Dataset entries
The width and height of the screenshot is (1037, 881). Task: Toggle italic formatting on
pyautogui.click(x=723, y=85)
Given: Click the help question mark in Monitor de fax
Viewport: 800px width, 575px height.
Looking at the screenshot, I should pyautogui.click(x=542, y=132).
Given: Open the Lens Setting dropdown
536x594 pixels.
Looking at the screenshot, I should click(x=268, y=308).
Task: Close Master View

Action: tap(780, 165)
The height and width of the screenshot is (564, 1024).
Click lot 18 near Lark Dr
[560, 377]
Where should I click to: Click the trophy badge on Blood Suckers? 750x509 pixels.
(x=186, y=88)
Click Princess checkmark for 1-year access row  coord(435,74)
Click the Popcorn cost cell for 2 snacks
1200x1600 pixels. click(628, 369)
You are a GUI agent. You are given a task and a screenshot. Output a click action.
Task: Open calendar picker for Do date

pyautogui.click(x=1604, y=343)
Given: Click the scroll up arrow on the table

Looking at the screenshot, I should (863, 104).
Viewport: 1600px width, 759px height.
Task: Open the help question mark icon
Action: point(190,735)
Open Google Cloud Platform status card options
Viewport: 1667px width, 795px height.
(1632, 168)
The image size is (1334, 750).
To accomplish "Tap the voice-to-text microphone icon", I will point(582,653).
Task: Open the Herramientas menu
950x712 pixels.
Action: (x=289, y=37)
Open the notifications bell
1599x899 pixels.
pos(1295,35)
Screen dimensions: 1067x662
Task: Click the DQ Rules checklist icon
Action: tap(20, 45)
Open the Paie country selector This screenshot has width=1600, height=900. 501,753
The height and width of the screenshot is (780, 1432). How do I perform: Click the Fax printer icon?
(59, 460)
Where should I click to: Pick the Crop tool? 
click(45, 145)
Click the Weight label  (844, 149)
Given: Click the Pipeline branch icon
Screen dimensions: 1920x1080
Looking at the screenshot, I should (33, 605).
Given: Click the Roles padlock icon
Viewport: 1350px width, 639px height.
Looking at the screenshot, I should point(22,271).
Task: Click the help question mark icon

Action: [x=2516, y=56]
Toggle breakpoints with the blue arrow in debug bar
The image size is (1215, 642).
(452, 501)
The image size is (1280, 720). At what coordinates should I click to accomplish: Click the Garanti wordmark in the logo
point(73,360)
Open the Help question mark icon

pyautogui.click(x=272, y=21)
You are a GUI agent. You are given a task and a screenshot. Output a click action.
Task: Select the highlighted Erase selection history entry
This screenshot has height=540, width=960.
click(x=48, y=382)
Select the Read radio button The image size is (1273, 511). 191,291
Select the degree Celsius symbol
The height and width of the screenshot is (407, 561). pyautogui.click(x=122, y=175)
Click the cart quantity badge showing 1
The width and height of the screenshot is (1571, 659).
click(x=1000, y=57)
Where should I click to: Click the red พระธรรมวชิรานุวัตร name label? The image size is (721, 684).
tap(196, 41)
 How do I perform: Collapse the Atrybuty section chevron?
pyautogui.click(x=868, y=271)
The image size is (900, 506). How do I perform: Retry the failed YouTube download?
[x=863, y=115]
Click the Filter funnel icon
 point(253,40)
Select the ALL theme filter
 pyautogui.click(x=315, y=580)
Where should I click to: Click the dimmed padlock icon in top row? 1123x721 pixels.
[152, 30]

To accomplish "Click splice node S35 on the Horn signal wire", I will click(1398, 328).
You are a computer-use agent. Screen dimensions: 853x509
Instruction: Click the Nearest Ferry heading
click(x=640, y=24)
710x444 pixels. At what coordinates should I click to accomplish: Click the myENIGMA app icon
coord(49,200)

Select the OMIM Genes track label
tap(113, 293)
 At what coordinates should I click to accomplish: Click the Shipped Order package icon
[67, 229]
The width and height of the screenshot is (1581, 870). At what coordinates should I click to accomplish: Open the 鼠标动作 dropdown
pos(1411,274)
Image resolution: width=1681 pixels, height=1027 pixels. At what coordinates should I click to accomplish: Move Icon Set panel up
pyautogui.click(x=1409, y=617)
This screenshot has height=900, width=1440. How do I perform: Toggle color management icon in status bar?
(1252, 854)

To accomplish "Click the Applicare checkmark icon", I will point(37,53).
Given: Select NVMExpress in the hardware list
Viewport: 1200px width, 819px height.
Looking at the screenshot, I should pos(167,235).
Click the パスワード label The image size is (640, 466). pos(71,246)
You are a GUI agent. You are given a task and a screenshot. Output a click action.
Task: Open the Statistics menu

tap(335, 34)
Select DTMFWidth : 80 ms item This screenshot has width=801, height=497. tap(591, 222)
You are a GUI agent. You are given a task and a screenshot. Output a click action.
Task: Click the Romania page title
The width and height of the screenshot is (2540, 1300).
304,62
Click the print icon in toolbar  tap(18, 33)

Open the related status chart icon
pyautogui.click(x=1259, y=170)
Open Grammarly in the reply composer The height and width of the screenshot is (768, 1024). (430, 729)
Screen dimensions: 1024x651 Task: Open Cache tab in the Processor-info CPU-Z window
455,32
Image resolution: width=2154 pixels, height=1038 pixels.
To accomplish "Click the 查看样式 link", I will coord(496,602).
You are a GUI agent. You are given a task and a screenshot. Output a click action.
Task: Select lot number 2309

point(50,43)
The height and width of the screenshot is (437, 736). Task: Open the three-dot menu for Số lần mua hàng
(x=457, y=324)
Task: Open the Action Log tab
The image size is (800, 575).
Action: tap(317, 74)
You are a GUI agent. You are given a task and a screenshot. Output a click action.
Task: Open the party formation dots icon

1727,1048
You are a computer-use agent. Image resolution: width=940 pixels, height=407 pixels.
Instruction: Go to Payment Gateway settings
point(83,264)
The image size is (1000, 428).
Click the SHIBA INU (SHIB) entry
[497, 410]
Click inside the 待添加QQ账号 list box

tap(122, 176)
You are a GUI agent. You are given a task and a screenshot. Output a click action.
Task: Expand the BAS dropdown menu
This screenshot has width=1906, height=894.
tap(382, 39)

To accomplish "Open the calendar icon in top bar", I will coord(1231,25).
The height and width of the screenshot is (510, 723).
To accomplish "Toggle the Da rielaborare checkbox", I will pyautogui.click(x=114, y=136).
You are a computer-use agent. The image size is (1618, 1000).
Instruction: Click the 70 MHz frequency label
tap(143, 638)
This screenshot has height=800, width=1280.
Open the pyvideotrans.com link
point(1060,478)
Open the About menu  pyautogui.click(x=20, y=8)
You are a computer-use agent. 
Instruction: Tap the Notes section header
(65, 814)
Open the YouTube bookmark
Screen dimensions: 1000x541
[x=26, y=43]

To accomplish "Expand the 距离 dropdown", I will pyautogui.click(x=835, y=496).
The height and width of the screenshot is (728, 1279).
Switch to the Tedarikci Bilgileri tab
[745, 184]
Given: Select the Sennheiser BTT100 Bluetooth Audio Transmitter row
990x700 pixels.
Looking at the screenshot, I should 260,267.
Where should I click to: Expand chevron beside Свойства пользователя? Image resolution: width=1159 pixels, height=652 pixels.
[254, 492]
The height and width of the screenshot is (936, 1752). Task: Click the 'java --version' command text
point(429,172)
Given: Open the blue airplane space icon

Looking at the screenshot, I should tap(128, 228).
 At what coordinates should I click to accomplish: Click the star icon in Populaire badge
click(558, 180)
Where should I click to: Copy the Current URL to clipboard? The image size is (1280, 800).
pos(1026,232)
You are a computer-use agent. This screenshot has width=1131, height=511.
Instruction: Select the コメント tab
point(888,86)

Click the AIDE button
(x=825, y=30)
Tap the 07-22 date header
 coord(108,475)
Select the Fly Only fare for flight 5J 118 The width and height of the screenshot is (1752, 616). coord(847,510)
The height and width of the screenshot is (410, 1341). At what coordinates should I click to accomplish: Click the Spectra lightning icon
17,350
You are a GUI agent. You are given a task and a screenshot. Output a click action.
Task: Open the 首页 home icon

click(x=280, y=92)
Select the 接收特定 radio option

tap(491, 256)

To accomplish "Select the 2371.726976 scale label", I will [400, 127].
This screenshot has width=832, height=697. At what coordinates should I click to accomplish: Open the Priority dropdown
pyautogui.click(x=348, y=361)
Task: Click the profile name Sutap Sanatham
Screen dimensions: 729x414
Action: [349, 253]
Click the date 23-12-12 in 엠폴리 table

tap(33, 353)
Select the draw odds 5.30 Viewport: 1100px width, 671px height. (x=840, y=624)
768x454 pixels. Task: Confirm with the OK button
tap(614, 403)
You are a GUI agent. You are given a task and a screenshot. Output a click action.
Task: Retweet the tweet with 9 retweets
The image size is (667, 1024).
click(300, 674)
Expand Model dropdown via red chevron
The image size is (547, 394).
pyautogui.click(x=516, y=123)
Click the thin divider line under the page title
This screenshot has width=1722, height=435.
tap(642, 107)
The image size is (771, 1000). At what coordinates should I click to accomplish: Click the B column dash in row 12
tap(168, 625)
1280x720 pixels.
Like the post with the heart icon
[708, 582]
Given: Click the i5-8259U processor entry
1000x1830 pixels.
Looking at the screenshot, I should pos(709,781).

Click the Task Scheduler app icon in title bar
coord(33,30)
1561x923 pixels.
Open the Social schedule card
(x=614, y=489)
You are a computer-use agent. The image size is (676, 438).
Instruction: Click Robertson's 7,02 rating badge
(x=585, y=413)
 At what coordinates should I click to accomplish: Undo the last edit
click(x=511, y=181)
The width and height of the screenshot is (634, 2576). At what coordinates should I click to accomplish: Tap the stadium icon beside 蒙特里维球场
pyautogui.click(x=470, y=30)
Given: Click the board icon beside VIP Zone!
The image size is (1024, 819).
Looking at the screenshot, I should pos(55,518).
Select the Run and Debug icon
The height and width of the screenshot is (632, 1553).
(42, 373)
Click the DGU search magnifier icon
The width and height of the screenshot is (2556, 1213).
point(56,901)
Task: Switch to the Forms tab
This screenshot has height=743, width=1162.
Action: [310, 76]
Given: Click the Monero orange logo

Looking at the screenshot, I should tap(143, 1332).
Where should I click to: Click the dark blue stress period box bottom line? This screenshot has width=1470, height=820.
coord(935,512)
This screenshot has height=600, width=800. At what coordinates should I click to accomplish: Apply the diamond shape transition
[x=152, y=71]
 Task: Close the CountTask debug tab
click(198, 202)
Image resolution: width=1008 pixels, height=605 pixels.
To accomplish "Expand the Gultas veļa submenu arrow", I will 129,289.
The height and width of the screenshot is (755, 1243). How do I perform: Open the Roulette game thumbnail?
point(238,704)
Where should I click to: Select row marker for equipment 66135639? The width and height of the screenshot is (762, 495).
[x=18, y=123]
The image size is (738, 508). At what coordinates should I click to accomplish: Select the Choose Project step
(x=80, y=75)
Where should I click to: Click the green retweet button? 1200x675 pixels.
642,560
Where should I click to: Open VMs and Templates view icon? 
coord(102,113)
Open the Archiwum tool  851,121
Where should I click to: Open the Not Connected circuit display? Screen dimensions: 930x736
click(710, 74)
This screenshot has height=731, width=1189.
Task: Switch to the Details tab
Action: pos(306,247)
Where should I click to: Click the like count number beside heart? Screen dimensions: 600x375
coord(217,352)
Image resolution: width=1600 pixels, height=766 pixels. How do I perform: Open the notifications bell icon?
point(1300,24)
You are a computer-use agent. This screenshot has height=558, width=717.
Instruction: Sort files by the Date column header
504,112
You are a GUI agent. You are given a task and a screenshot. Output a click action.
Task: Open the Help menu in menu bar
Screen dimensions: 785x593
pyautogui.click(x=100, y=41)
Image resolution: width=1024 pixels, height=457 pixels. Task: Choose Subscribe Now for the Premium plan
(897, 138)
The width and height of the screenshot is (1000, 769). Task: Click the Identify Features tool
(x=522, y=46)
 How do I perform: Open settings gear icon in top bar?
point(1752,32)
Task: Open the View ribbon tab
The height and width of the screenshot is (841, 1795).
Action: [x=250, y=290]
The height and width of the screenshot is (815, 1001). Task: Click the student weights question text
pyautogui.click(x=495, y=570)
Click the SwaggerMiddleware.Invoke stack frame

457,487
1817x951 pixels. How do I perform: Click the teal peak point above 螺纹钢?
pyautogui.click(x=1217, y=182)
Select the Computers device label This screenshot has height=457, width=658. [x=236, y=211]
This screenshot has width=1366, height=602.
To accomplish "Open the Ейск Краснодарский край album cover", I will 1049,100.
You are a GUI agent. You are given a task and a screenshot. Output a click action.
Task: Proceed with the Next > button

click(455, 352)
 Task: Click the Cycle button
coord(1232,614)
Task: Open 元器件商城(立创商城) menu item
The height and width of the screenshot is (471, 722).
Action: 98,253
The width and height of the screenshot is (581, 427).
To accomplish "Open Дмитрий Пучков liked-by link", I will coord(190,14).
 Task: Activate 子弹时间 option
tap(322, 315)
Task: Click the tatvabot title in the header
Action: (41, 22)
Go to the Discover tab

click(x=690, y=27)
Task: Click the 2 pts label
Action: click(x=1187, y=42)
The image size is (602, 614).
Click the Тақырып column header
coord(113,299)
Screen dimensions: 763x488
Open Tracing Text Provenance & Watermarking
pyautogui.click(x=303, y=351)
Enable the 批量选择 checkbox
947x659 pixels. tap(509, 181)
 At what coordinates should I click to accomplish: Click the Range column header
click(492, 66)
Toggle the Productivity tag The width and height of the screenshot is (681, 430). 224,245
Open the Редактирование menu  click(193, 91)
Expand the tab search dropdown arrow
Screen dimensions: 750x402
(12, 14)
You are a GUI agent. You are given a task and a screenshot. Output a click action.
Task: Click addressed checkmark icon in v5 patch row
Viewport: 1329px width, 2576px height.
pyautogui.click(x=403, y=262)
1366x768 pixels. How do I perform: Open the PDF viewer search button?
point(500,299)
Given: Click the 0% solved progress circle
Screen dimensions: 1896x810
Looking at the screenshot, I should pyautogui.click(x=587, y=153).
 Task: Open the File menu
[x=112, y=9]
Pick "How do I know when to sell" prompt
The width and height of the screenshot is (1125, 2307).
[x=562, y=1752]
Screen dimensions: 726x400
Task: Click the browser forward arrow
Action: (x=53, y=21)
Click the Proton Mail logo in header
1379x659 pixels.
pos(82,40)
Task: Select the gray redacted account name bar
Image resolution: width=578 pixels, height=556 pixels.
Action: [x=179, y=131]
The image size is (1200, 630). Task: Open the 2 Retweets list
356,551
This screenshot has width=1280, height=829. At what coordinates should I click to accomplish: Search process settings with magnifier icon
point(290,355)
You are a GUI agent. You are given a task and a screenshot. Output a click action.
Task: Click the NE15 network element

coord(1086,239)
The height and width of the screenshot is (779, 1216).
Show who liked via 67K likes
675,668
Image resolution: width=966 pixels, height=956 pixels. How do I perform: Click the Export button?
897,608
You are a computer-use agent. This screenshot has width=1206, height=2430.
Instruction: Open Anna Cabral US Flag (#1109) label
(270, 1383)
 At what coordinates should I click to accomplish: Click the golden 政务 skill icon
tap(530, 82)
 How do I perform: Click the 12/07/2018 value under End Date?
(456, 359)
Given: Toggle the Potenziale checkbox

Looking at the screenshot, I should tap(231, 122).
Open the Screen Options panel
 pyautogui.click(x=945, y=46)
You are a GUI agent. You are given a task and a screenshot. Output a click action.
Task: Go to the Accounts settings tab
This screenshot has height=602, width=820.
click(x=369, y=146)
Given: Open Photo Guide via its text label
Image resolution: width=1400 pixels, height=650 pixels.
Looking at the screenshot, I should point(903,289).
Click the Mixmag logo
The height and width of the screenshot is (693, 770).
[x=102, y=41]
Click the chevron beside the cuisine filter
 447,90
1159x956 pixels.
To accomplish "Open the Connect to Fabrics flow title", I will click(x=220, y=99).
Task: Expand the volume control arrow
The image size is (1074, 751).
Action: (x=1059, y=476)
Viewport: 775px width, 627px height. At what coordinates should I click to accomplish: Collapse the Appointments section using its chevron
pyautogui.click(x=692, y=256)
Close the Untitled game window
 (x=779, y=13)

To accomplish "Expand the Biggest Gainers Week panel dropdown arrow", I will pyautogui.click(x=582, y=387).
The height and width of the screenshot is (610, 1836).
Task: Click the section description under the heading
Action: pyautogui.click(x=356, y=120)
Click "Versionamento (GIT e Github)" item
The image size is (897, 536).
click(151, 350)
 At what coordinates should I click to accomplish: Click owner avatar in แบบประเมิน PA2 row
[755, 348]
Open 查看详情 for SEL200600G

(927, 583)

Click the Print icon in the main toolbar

The problem
Check every line of the data for the word "item". The response is the count alone.

Solution to the problem
3